Regarding large lesions, the suggested optimal protocols for all MRFs, except surface area and volume, consisted of a noise magnitude below, no edge enhancement, no edge enhancement ($\mathrm{MTF}{f}_{100}\le 0.05{\mathrm{mm}}^{-1}$), and $\mathrm{MTF}{f}_{50}$ of $0.49\hspace{0.17em}{\mathrm{mm}}^{-1}$. The optimal protocols for surface area in large lesions were the same as those for small lesions. For volume, the optimum protocol was found to be associated with a noise magnitude of 48 HU, edge enhancement with a frequency of $0.25{\mathrm{mm}}^{-1}$, and $\mathrm{MTF}{f}_{50}$ of $0.8{\mathrm{mm}}^{-1}$.

The study presented a methodology that replaces the traditional computational approach to MDD calculation within each MRFs.

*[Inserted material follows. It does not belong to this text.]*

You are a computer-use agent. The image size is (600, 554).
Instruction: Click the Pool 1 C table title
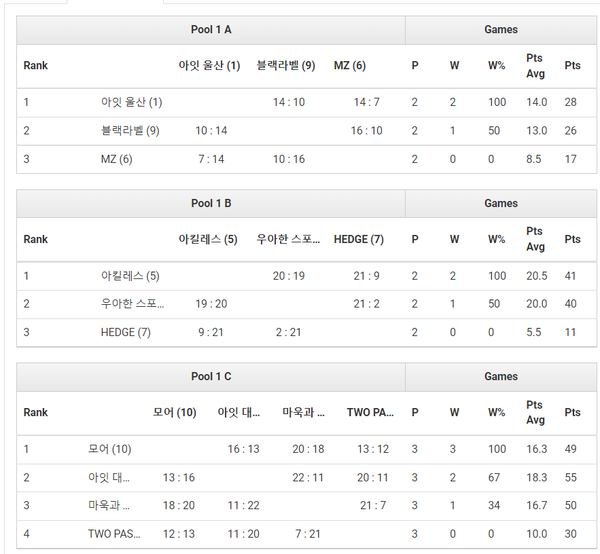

Instead, a rapid optimization technique is employed to identify the optimal protocol configuration for a given lesion size. Leveraging the considerable difference in lesion sizes categories studied in this study, prior knowledge regarding lesion size might be obtained from scout images to inform the selection of the optimal protocol through the proposed approach. Notably, the results demonstrated a correlation between lesion size and optimal edge enhancement selection. Furthermore, for the majority of MRFs, the proposed method effectively reduces variability in MDD compared to existing suggestions. Future work will focus on incorporating additional measurable patient-specific factors, such as patient size, to refine the accuracy of protocol selection.

Biographies

Mojtaba Zarei is a PhD candidate and a researcher at the Center for Virtual Imaging Trials. He specializes in mathematics, statistics, and advanced learning algorithms. Through the implementation of physics-informed neural networks, machine learning, and optimization, he improves the reliability of safety-critical systems, such as medical imaging systems. In his master’s studies at the University of Tehran, he pioneered the development of secure control systems for complex robotic and autonomous systems.

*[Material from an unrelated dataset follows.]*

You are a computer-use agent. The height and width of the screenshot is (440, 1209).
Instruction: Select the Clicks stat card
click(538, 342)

Ehsan Abadi is an imaging scientist and an assistant professor at Duke University, specializing in radiology and electrical and computer engineering. He holds faculty positions in Medical Physics, Carl E. Ravin Advanced Imaging Laboratories, and the Center for Virtual Imaging Trials. He earned his PhD in electrical engineering from Duke in 2018. His research centers on quantitative imaging, CT imaging, lung diseases, computational human modeling, and medical imaging simulation.

Liesbeth Vancoillie holds her BSc, MSc, and PhD degrees in biomedical engineering from KU Leuven and completed her master’s degree along with postgraduate studies in medical radiation physics. Her PhD studies focused on the technical and task-based performance evaluation of synthetic mammograms using VITs. Her journey led her to become a medical physics expert at the University Hospitals Leuven and Jan Yperman Ziekenhuis in Belgium. Currently, he serves as a research manager at Duke University’s Radiology Department in the CVIT Lab.

Ehsan Samei serves as the Reed and Martha Rice Distinguished Professor and Chief Imaging Physicist, and a director of the Center for Virtual Imaging Trials at Duke University. With more than 360 referred papers, he strives to connect scientific research with clinical application, emphasizing patient-centered imaging and translational research. His work centers on smart use of AI, in vitro, in vivo, and in silico metrologies to enable quantitative, truth-based imaging.

Disclosures

The authors declare that they have no known competing financial interests or personal relationships that could have appeared to influence the work reported in this paper.

Code and Data Availability

The utilized data and code are proprietary materials for the Center for Virtual Imaging Trial.